• **Supplied passage**
☆ ☆ ☆

ORLANDO, Florida, May 27 (Reuters) - TRADING DAY
Making sense of the forces driving global markets
By Jamie McGeever, Markets Columnist
Reasons to be cheerful
A tariff reprieve from U.S. President Donald Trump, a
surprise bounce in U.S. consumer confidence and a slide in
government bond yields sparked a rally across most markets on
Tuesday, particularly U.S. assets, with Wall Street, Treasuries
and the dollar all outperforming.
In my column today I look at how much the dollar may need to
fall if the Trump administration is to succeed in making a
significant dent in the U.S. trade deficit. More on that below,
but first, a roundup of the main market moves.
If you have more time to read, here are a few articles I
recommend to help you make sense of what happened in markets
today.
1. Long bond blues stress the 'bedrock': Mike Dolan
2. Japan to consider trimming super-long bond
issuance,
sources say
3. Japan net external assets hit record, but
surrenders
world's top creditor spot
4. Investors see worsening US deficit outlook as tax
bill
heads to Senate
5. Brussels seeks companies' US spending plans as
Trump
hails move toward talks
Today's Key Market Moves
* Wall Street has its best day in two weeks, with
the S&P
500 snapping a four-day losing run to gain 2% and the Nasdaq
rising 2.5%.
* Every sector on the S&P 500 rises. Consumer cyclicals lead
the
way, up 3%, as investors bet on stronger growth.
* Japan's 30-year bond yield slides 16 bps, its
biggest
fall since August 5 last year, one of its largest ever. The
40-year yield's 25 bps fall is a record.
* The 30-year U.S. Treasury yield slumps 9 bps, its biggest
fall
since April 4.
* The dollar index rises 0.5%, driven by the
greenback's
1% rise against the yen, its best day in two weeks.

☆ ☆ ☆

• **Stored rows**
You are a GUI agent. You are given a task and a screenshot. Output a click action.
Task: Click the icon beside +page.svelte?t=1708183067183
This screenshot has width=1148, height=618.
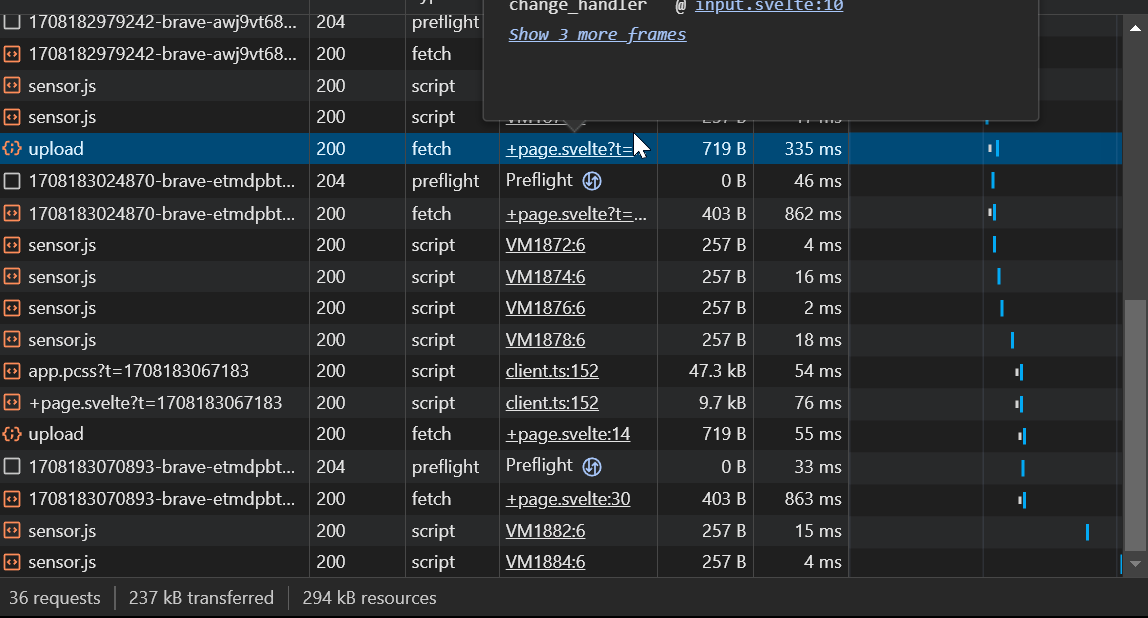click(x=12, y=403)
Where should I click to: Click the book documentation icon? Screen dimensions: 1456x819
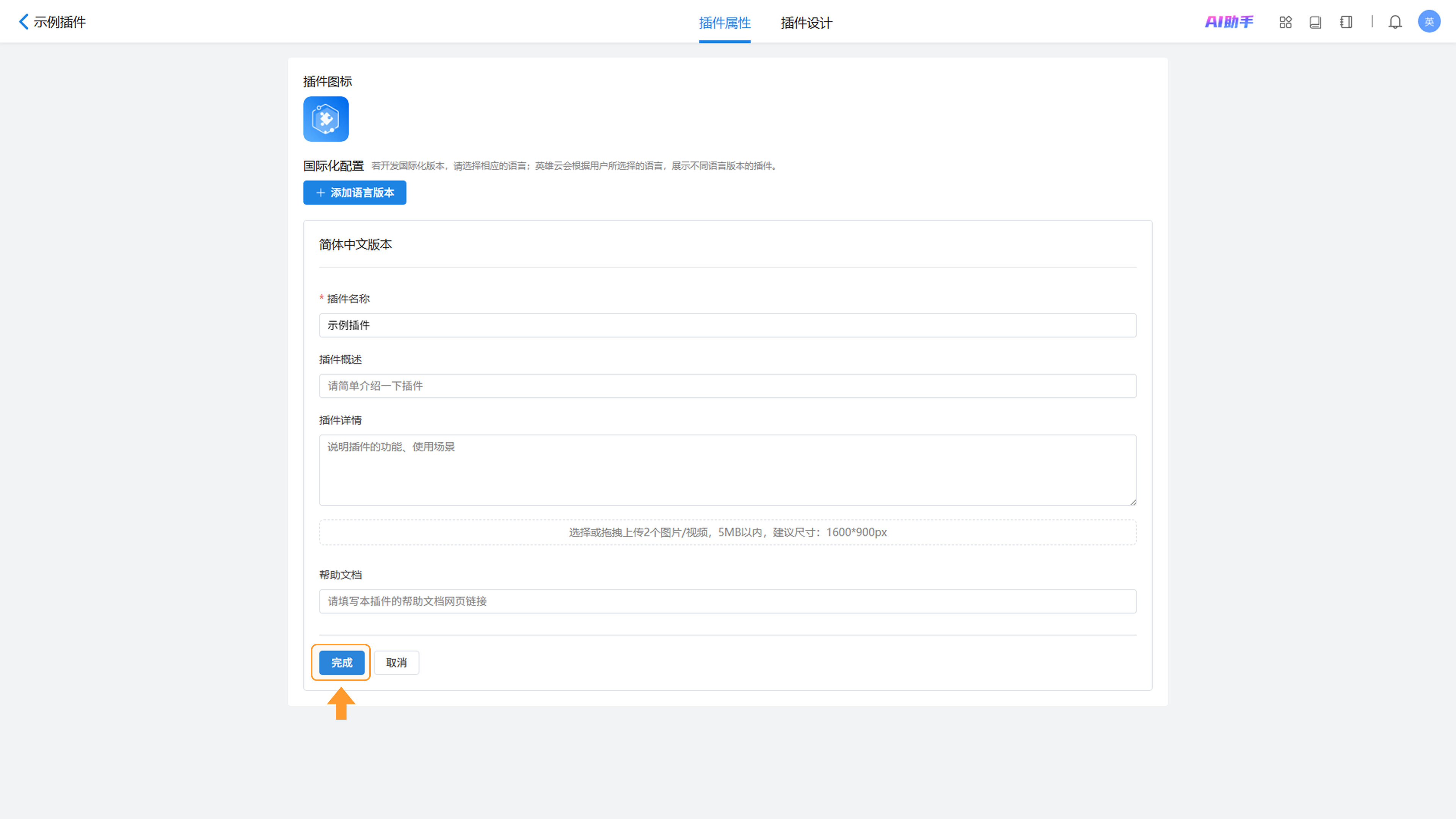point(1315,22)
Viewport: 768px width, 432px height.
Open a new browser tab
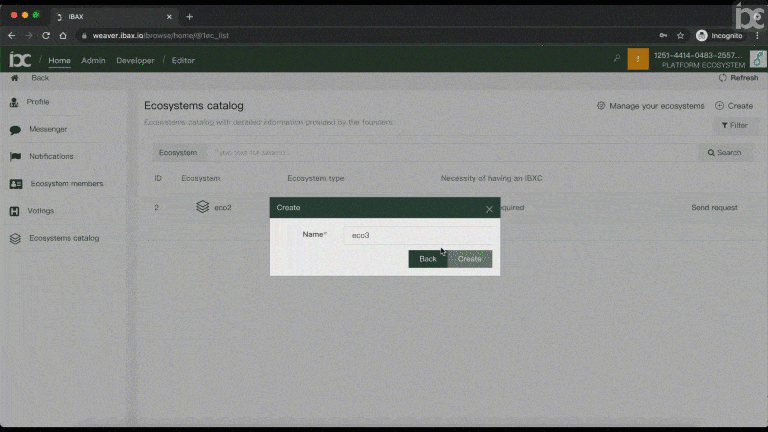tap(190, 17)
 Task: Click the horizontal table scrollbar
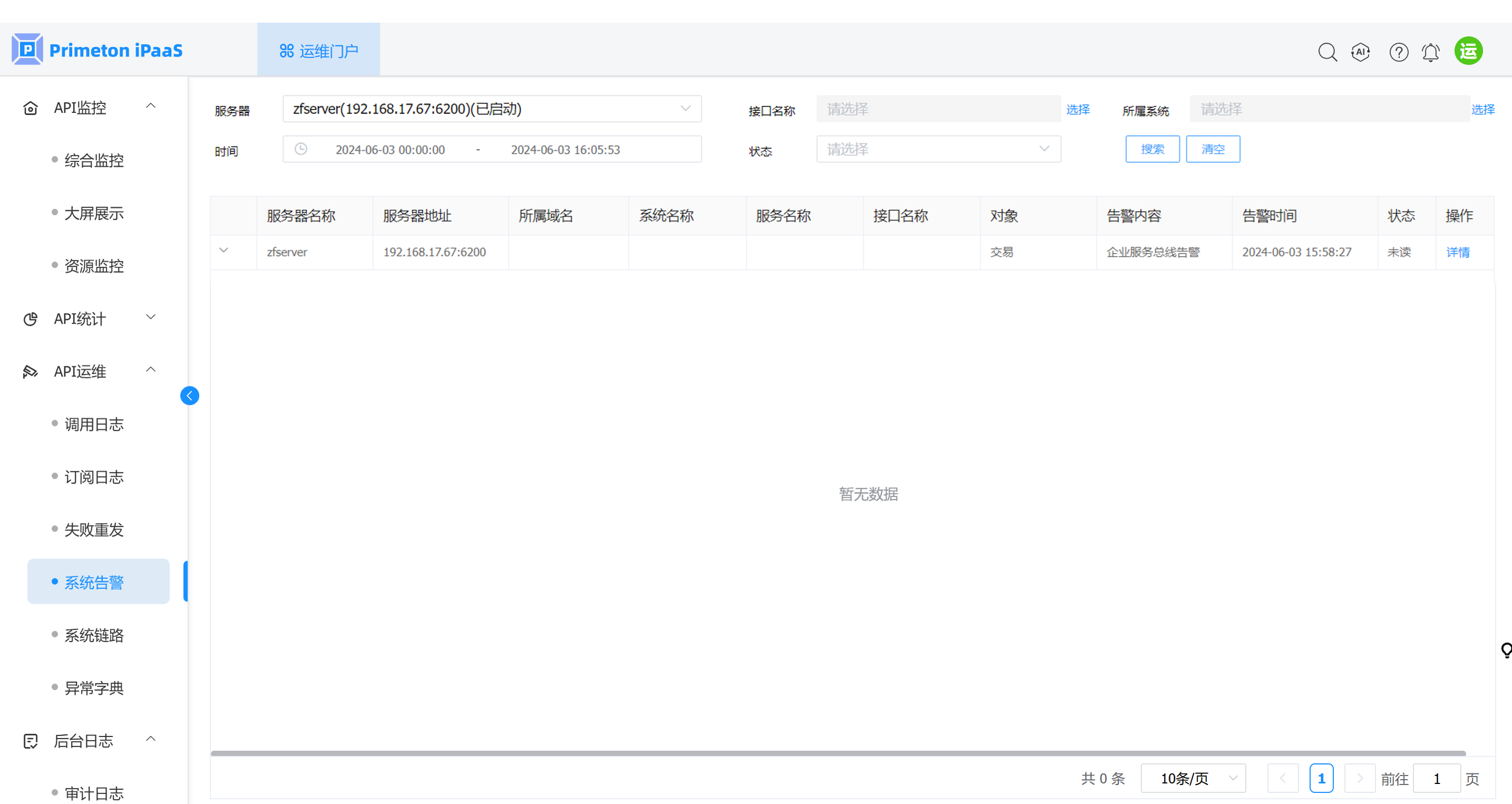837,753
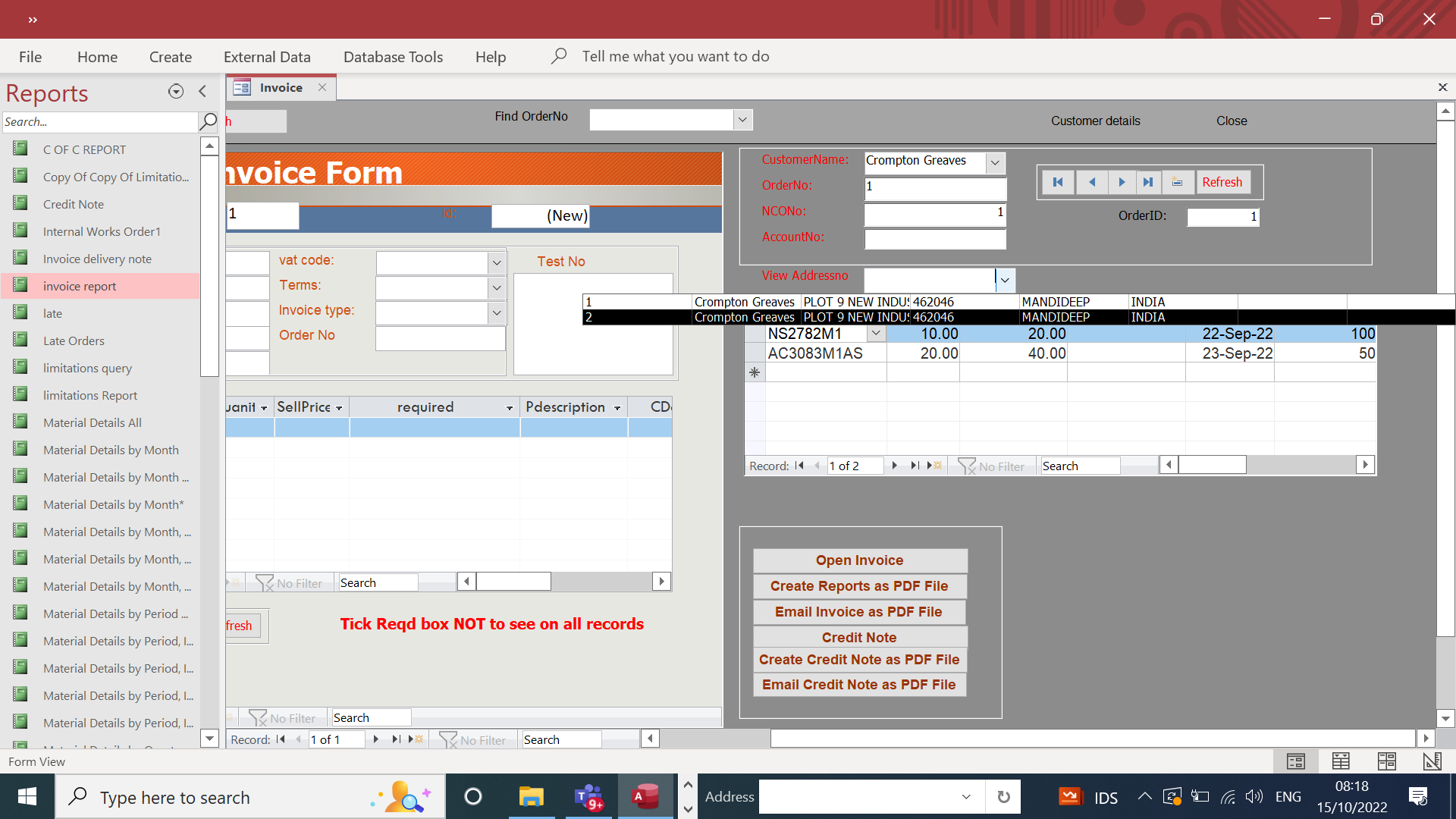1456x819 pixels.
Task: Collapse the Reports navigation pane
Action: 202,92
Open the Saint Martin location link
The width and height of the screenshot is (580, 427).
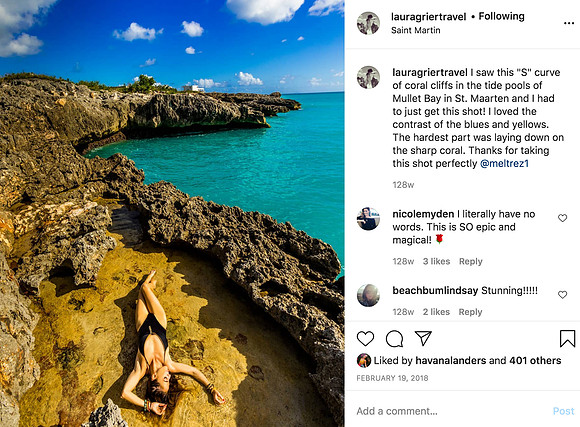click(x=415, y=30)
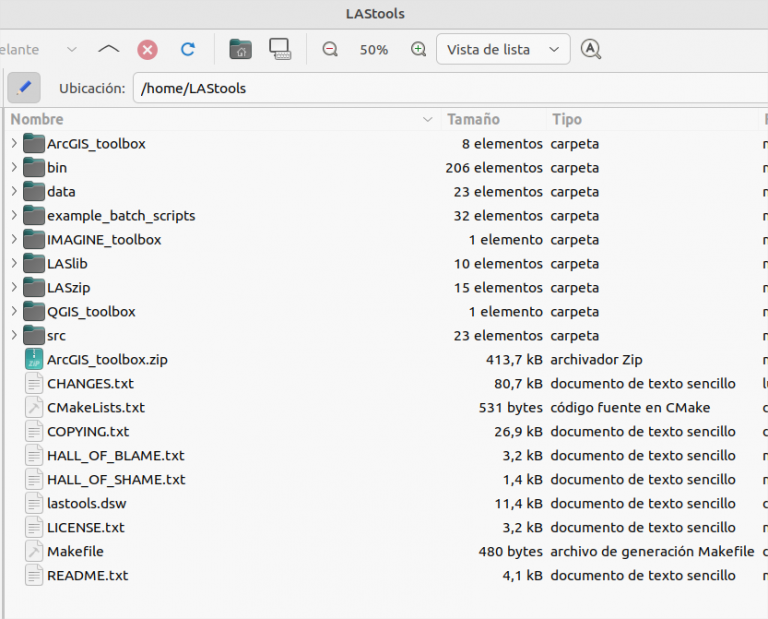
Task: Sort by the Nombre column header
Action: click(x=220, y=120)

☆ ☆ ☆

• **Problem set**
1. Using the Trading Day column, say whether each statement agrees with it, answering yes or no and quoting the words that settle it: (a) Every sector on the S&P 500 rose. (b) The dollar index fell 0.5%. (c) The 25 bps fall in Japan's 40-year yield was a record.
2. Pick up the Trading Day column on global markets right after "its best day in two weeks."

• **Outputs in order**
1.
(a) Yes: "Every sector on the S&P 500 rises."
(b) No: "The dollar index rises 0.5%"
(c) Yes: "The 40-year yield's 25 bps fall is a record."

2.
Japan spreads long bond relief
Global liquidity returned to more normal levels on Tuesday
as UK and U.S. markets re-opened after the long weekend, and
investors mostly scooped up whatever they could get their hands
on.
There were good reasons to feel bullish: President Trump
extending his deadline for imposing 50% tariffs on European
Union goods to July 9, relief at the long end of the Japanese
Government Bond market, and a spike in U.S. consumer confidence.
There will be more back-and-forth in Trump's tariff
pronouncements in the weeks ahead, and there is a case to make
that each positive turn will deliver diminishing returns for
markets. The next big deadline is July 9, when Trump's pause on
his reciprocal tariffs with the rest of the world also expires.
Similarly, consumer confidence in the U.S. and elsewhere is
liable to be volatile, difficult to predict amid such heightened
uncertainty, and susceptible to the tariff headlines of the day.
That said, if Trump's tariffs deliver a one-off price shock
and no lasting inflationary pressure beyond that, consumer
confidence may continue to improve. Economists at Citi, for
example, forecast year-end inflation of 3.2%, not too much
higher than the current rate of around 2.5-2.7% and well below
some of the gloomier forecasts of 4% or higher.
Perhaps the most interesting market moves of the day came
from Japan, where ultra-long JGB yields clocked some of their
steepest one-day falls after sources told Reuters the Ministry
of Finance may consider trimming issuance of long-dated paper.
These yields had last week spiked to record highs on growing
jitters about Tokyo's deteriorating public finances and an
alarming drop off in investor demand. Tuesday's rally in JGBs
spread to long-dated U.S. bonds, which have also come under
heavy selling pressure on concerns about Washington's fiscal
indiscipline and drawn weak demand at auction too.
Analysts at Morgan Stanley on Monday recommended going
outright long on 10-year Japanese Government Bonds at 1.505%,
which was the yield's high that day. But they remain more
cautious on the long end, despite Tuesday's rebound.
A more "lasting solution" to the recent market turbulence,
they argue, will require an increase in Bank of Japan purchases
or less supply from the Ministry of Finance. Or both.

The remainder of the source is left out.